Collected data
----

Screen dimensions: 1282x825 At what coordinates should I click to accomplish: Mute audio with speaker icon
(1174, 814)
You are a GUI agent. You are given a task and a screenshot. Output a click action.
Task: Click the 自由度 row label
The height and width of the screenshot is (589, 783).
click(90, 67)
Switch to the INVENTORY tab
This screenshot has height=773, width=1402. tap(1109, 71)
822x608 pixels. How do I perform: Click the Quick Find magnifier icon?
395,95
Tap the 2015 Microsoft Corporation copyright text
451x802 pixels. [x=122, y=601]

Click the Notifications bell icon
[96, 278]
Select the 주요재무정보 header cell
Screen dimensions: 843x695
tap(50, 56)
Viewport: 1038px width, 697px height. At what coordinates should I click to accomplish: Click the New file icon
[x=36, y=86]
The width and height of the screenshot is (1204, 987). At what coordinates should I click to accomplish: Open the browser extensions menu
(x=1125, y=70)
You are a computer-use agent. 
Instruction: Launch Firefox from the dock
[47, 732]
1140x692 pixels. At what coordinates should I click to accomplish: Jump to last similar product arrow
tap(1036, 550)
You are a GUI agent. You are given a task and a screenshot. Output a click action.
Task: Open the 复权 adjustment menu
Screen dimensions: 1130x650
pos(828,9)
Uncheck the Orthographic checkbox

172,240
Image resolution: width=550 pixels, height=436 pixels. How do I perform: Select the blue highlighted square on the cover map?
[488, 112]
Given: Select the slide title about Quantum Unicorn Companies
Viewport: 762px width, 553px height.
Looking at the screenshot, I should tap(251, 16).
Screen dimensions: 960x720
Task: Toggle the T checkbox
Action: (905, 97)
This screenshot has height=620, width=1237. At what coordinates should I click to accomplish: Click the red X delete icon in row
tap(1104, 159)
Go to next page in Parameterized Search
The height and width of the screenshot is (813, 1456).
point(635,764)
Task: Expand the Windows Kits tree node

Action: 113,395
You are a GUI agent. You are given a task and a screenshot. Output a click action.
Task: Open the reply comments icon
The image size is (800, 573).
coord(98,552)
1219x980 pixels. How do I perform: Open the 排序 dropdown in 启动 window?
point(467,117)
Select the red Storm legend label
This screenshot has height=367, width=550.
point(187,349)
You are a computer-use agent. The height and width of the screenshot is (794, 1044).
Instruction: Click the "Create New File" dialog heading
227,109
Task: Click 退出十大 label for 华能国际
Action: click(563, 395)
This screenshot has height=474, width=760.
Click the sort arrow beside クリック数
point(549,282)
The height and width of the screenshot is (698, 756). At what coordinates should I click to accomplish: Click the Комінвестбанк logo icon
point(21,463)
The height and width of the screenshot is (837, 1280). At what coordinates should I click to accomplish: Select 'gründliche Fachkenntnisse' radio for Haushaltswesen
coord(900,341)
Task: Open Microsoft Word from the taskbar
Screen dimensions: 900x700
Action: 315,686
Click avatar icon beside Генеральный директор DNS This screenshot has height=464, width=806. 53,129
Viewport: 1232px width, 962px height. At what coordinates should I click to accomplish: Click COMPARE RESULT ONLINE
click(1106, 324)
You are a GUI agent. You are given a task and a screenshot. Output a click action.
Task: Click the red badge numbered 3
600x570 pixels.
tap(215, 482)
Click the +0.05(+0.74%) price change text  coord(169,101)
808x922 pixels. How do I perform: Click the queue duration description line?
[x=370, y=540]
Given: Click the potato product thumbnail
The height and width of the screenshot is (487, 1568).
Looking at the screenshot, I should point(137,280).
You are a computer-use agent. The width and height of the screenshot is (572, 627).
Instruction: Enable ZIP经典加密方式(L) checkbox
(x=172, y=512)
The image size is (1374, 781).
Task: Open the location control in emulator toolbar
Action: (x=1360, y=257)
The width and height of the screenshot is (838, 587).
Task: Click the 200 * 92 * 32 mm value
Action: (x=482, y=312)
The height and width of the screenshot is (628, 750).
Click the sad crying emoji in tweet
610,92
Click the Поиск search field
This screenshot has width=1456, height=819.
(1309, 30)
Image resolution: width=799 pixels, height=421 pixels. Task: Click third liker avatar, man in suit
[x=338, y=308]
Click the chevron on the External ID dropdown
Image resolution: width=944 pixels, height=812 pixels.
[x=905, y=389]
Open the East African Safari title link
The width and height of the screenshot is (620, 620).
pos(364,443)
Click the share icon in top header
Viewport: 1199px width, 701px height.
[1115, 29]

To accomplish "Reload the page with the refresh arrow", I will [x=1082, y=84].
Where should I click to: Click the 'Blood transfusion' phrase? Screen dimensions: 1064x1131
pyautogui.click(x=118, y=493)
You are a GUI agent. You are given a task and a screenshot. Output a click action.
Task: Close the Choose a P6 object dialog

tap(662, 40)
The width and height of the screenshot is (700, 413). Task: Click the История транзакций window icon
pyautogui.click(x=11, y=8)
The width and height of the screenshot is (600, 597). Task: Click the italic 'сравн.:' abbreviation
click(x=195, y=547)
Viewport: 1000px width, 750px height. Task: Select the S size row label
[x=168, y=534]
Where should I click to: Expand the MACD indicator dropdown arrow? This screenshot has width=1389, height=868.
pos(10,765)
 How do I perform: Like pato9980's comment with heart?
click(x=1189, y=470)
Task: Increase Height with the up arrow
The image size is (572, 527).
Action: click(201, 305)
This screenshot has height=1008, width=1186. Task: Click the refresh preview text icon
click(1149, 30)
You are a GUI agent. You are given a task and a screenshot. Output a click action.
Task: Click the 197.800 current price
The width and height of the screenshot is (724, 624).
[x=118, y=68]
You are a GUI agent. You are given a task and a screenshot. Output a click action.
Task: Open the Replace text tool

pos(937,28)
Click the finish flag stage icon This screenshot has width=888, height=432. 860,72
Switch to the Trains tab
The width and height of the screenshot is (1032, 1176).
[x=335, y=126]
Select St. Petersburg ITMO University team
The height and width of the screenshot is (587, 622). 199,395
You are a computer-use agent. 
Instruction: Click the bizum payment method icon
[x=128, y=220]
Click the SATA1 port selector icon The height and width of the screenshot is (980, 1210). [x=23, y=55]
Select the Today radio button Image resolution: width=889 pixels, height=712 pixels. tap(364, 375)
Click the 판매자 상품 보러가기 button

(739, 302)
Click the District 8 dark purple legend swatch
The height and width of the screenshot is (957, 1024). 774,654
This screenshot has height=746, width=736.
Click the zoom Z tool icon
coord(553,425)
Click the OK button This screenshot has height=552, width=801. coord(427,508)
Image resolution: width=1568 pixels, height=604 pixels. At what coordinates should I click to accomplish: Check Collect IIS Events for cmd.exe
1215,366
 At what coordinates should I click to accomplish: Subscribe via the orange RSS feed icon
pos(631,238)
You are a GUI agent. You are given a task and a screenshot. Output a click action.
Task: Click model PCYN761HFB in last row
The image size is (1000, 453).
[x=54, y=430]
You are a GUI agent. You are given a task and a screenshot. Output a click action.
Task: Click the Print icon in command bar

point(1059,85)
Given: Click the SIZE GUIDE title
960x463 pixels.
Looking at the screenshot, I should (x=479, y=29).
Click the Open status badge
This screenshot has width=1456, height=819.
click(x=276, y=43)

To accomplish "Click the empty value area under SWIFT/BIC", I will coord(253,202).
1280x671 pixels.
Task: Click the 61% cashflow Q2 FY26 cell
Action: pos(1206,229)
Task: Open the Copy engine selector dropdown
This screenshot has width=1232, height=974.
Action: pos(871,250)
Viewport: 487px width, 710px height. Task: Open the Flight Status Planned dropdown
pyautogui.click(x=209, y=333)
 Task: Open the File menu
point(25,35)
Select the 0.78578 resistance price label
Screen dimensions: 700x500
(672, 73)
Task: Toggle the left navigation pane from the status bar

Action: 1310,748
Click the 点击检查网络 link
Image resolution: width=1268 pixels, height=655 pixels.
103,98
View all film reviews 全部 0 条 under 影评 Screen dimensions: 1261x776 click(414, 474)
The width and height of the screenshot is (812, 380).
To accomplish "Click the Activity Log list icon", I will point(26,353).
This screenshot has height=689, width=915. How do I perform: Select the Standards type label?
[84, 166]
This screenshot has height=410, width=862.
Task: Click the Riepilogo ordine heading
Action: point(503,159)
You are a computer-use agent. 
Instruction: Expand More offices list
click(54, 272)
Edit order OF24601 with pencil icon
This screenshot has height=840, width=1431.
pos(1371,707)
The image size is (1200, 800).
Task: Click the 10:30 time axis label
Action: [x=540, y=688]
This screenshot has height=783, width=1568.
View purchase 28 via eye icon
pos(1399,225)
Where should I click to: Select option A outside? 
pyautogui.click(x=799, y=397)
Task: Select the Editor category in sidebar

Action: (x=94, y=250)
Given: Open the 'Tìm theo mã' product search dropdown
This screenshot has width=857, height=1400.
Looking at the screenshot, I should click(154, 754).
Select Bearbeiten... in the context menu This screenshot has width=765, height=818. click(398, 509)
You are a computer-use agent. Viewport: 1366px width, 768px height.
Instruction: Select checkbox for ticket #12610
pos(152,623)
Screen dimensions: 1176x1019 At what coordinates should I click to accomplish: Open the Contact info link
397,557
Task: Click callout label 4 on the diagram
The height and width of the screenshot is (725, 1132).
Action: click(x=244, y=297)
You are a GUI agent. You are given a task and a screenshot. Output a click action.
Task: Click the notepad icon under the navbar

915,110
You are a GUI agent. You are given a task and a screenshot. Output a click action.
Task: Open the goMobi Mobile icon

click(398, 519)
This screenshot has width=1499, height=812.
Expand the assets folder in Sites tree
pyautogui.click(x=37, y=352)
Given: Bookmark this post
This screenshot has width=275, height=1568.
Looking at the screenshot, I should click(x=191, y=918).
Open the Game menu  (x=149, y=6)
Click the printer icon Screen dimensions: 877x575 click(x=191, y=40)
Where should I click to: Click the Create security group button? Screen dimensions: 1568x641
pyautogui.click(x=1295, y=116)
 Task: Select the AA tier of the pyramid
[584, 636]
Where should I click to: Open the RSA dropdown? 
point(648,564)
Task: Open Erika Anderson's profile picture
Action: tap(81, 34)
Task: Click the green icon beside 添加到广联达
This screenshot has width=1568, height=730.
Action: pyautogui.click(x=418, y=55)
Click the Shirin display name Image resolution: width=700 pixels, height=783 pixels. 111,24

----

ACTIVITY
Copy out only the lines running from the beginning of the data to the line with "Task: Click the 自由度 row label", both ends included.

ANSWER SECTION
Screen dimensions: 1282x825 At what coordinates should I click to accomplish: Mute audio with speaker icon
(1174, 814)
You are a GUI agent. You are given a task and a screenshot. Output a click action.
Task: Click the 自由度 row label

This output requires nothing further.